ChemPile: A 250GB Diverse and Curated Dataset for Chemical Foundation Models
Foundation models have shown remarkable success across scientific domains, yet their impact in chemistry remains limited due to the absence of diverse, large-scale, high-quality datasets that reflect the field's multifaceted nature. We present the ChemPile, an open dataset containing over 75 billion tokens of curated chemical data, specifically built for training and evaluating general-purpose models in the chemical sciences. The dataset mirrors the human learning journey through chemistry -- from educational foundations to specialized expertise -- spanning multiple modalities and content types including structured data in diverse chemical representations (SMILES, SELFIES, IUPAC names, InChI, molecular renderings), scientific and educational text, executable code, and chemical images. ChemPile integrates foundational knowledge (textbooks, lecture notes), specialized expertise (scientific articles and language-interfaced data), visual understanding (molecular structures, diagrams), and advanced reasoning (problem-solving traces and code) -- mirroring how human chemists develop expertise through diverse learning materials and experiences.
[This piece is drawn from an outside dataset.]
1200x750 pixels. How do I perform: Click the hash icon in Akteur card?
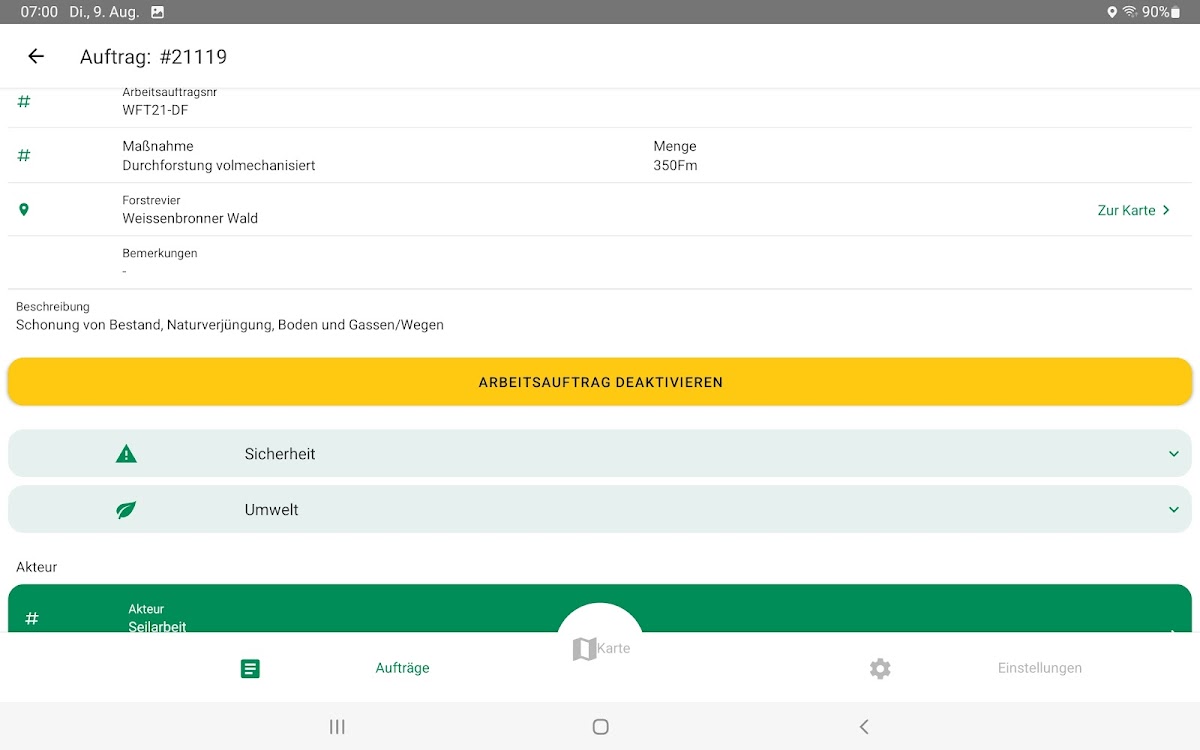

Constructed through hundreds of hours of expert curation, the ChemPile captures both foundational concepts and domain-specific complexity. We provide standardized training, validation, and test splits, enabling robust benchmarking. ChemPile is openly released via HuggingFace with a consistent API, permissive license, and detailed documentation. We hope the ChemPile will serve as a catalyst for chemical AI, enabling the development of the next generation of chemical foundation models.